■ **Given records**
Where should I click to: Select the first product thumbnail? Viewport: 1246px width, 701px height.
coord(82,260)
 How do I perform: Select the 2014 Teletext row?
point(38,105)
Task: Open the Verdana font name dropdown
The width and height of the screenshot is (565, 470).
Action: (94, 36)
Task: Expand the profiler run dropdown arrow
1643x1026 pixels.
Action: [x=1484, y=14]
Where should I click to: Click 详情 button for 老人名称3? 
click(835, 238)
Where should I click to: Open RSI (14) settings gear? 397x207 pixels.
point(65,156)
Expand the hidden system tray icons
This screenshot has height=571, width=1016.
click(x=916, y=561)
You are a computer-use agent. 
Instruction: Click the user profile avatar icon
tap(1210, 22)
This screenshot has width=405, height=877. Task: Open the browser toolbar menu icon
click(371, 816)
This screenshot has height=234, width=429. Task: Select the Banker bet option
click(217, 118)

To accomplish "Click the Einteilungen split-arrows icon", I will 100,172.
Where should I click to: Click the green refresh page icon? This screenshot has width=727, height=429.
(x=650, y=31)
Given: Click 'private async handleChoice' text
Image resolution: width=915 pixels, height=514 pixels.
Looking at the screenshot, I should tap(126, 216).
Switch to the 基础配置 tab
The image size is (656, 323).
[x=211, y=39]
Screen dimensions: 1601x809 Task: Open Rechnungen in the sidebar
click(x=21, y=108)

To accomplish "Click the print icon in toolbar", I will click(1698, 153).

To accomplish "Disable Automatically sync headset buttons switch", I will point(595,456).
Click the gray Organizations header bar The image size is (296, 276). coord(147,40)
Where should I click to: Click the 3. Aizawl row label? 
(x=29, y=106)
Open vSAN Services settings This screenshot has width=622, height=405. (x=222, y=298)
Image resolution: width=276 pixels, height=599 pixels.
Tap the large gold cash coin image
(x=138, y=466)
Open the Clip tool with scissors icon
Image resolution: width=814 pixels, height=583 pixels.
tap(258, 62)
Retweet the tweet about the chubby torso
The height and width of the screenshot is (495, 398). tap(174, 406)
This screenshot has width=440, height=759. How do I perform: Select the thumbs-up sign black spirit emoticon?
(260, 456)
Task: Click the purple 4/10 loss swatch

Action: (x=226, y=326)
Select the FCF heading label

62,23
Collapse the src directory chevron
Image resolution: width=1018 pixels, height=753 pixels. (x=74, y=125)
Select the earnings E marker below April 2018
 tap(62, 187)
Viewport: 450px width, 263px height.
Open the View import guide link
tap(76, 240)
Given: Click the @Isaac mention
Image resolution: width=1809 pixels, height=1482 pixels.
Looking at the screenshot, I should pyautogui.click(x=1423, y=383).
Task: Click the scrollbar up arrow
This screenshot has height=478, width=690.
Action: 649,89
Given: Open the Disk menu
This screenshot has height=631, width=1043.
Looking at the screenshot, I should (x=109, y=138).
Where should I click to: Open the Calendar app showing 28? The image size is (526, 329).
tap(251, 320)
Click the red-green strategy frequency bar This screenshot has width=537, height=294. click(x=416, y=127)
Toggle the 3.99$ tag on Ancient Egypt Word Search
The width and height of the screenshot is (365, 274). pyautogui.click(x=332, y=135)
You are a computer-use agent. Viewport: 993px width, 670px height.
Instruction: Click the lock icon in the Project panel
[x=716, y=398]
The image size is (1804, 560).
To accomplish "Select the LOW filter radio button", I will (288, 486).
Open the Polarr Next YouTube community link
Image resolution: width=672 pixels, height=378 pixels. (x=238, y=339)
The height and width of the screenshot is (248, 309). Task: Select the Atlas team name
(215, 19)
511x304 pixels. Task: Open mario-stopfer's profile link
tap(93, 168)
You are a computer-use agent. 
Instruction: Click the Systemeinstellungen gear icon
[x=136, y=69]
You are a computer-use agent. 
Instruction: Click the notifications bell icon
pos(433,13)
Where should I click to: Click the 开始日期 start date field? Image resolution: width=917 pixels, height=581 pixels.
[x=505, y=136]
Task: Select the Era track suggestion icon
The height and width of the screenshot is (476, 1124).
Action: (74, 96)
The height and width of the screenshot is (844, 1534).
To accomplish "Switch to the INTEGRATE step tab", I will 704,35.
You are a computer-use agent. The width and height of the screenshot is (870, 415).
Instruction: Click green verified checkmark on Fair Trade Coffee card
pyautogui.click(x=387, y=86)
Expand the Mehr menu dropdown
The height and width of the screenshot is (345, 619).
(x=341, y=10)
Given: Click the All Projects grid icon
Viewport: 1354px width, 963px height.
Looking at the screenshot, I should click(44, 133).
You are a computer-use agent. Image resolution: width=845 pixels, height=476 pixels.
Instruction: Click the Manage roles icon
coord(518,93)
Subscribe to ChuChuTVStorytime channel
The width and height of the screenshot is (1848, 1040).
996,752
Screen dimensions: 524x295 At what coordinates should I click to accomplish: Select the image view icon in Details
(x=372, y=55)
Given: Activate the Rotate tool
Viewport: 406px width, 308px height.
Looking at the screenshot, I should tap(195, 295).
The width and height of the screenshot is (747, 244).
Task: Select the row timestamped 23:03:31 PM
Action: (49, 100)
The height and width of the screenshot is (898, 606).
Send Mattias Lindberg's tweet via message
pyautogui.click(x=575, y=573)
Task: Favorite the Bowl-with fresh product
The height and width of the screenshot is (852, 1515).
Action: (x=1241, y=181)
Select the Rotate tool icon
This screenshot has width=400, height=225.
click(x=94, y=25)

■ **What to produce**
Retype every one of the lines above, changing nothing.

■ **The result**
Where should I click to: Select the first product thumbnail? Viewport: 1246px width, 701px height.
coord(82,260)
 How do I perform: Select the 2014 Teletext row?
point(38,105)
Task: Open the Verdana font name dropdown
The width and height of the screenshot is (565, 470).
Action: (94, 36)
Task: Expand the profiler run dropdown arrow
1643x1026 pixels.
Action: [x=1484, y=14]
Where should I click to: Click 详情 button for 老人名称3? 
click(835, 238)
Where should I click to: Open RSI (14) settings gear? 397x207 pixels.
point(65,156)
Expand the hidden system tray icons
This screenshot has height=571, width=1016.
click(x=916, y=561)
You are a computer-use agent. 
Instruction: Click the user profile avatar icon
tap(1210, 22)
This screenshot has width=405, height=877. Task: Open the browser toolbar menu icon
click(371, 816)
This screenshot has height=234, width=429. Task: Select the Banker bet option
click(217, 118)

To accomplish "Click the Einteilungen split-arrows icon", I will 100,172.
Where should I click to: Click the green refresh page icon? This screenshot has width=727, height=429.
(x=650, y=31)
Given: Click 'private async handleChoice' text
Image resolution: width=915 pixels, height=514 pixels.
Looking at the screenshot, I should tap(126, 216).
Switch to the 基础配置 tab
The image size is (656, 323).
[x=211, y=39]
Screen dimensions: 1601x809 Task: Open Rechnungen in the sidebar
click(x=21, y=108)

To accomplish "Click the print icon in toolbar", I will click(1698, 153).

To accomplish "Disable Automatically sync headset buttons switch", I will point(595,456).
Click the gray Organizations header bar The image size is (296, 276). coord(147,40)
Where should I click to: Click the 3. Aizawl row label? 
(x=29, y=106)
Open vSAN Services settings This screenshot has width=622, height=405. (x=222, y=298)
Image resolution: width=276 pixels, height=599 pixels.
Tap the large gold cash coin image
(x=138, y=466)
Open the Clip tool with scissors icon
Image resolution: width=814 pixels, height=583 pixels.
tap(258, 62)
Retweet the tweet about the chubby torso
The height and width of the screenshot is (495, 398). tap(174, 406)
This screenshot has width=440, height=759. How do I perform: Select the thumbs-up sign black spirit emoticon?
(260, 456)
Task: Click the purple 4/10 loss swatch

Action: (x=226, y=326)
Select the FCF heading label

62,23
Collapse the src directory chevron
Image resolution: width=1018 pixels, height=753 pixels. (x=74, y=125)
Select the earnings E marker below April 2018
 tap(62, 187)
Viewport: 450px width, 263px height.
Open the View import guide link
tap(76, 240)
Given: Click the @Isaac mention
Image resolution: width=1809 pixels, height=1482 pixels.
Looking at the screenshot, I should pyautogui.click(x=1423, y=383).
Task: Click the scrollbar up arrow
This screenshot has height=478, width=690.
Action: 649,89
Given: Open the Disk menu
This screenshot has height=631, width=1043.
Looking at the screenshot, I should (x=109, y=138).
Where should I click to: Open the Calendar app showing 28? The image size is (526, 329).
tap(251, 320)
Click the red-green strategy frequency bar This screenshot has width=537, height=294. click(x=416, y=127)
Toggle the 3.99$ tag on Ancient Egypt Word Search
The width and height of the screenshot is (365, 274). pyautogui.click(x=332, y=135)
You are a computer-use agent. Viewport: 993px width, 670px height.
Instruction: Click the lock icon in the Project panel
[x=716, y=398]
The image size is (1804, 560).
To accomplish "Select the LOW filter radio button", I will (288, 486).
Open the Polarr Next YouTube community link
Image resolution: width=672 pixels, height=378 pixels. (x=238, y=339)
The height and width of the screenshot is (248, 309). Task: Select the Atlas team name
(215, 19)
511x304 pixels. Task: Open mario-stopfer's profile link
tap(93, 168)
You are a computer-use agent. 
Instruction: Click the Systemeinstellungen gear icon
[x=136, y=69]
You are a computer-use agent. 
Instruction: Click the notifications bell icon
pos(433,13)
Where should I click to: Click the 开始日期 start date field? Image resolution: width=917 pixels, height=581 pixels.
[x=505, y=136]
Task: Select the Era track suggestion icon
The height and width of the screenshot is (476, 1124).
Action: (74, 96)
The height and width of the screenshot is (844, 1534).
To accomplish "Switch to the INTEGRATE step tab", I will 704,35.
You are a computer-use agent. The width and height of the screenshot is (870, 415).
Instruction: Click green verified checkmark on Fair Trade Coffee card
pyautogui.click(x=387, y=86)
Expand the Mehr menu dropdown
The height and width of the screenshot is (345, 619).
(x=341, y=10)
Given: Click the All Projects grid icon
Viewport: 1354px width, 963px height.
Looking at the screenshot, I should click(44, 133).
You are a computer-use agent. Image resolution: width=845 pixels, height=476 pixels.
Instruction: Click the Manage roles icon
coord(518,93)
Subscribe to ChuChuTVStorytime channel
The width and height of the screenshot is (1848, 1040).
996,752
Screen dimensions: 524x295 At what coordinates should I click to accomplish: Select the image view icon in Details
(x=372, y=55)
Given: Activate the Rotate tool
Viewport: 406px width, 308px height.
Looking at the screenshot, I should tap(195, 295).
The width and height of the screenshot is (747, 244).
Task: Select the row timestamped 23:03:31 PM
Action: (49, 100)
The height and width of the screenshot is (898, 606).
Send Mattias Lindberg's tweet via message
pyautogui.click(x=575, y=573)
Task: Favorite the Bowl-with fresh product
The height and width of the screenshot is (852, 1515).
Action: (x=1241, y=181)
Select the Rotate tool icon
This screenshot has width=400, height=225.
click(x=94, y=25)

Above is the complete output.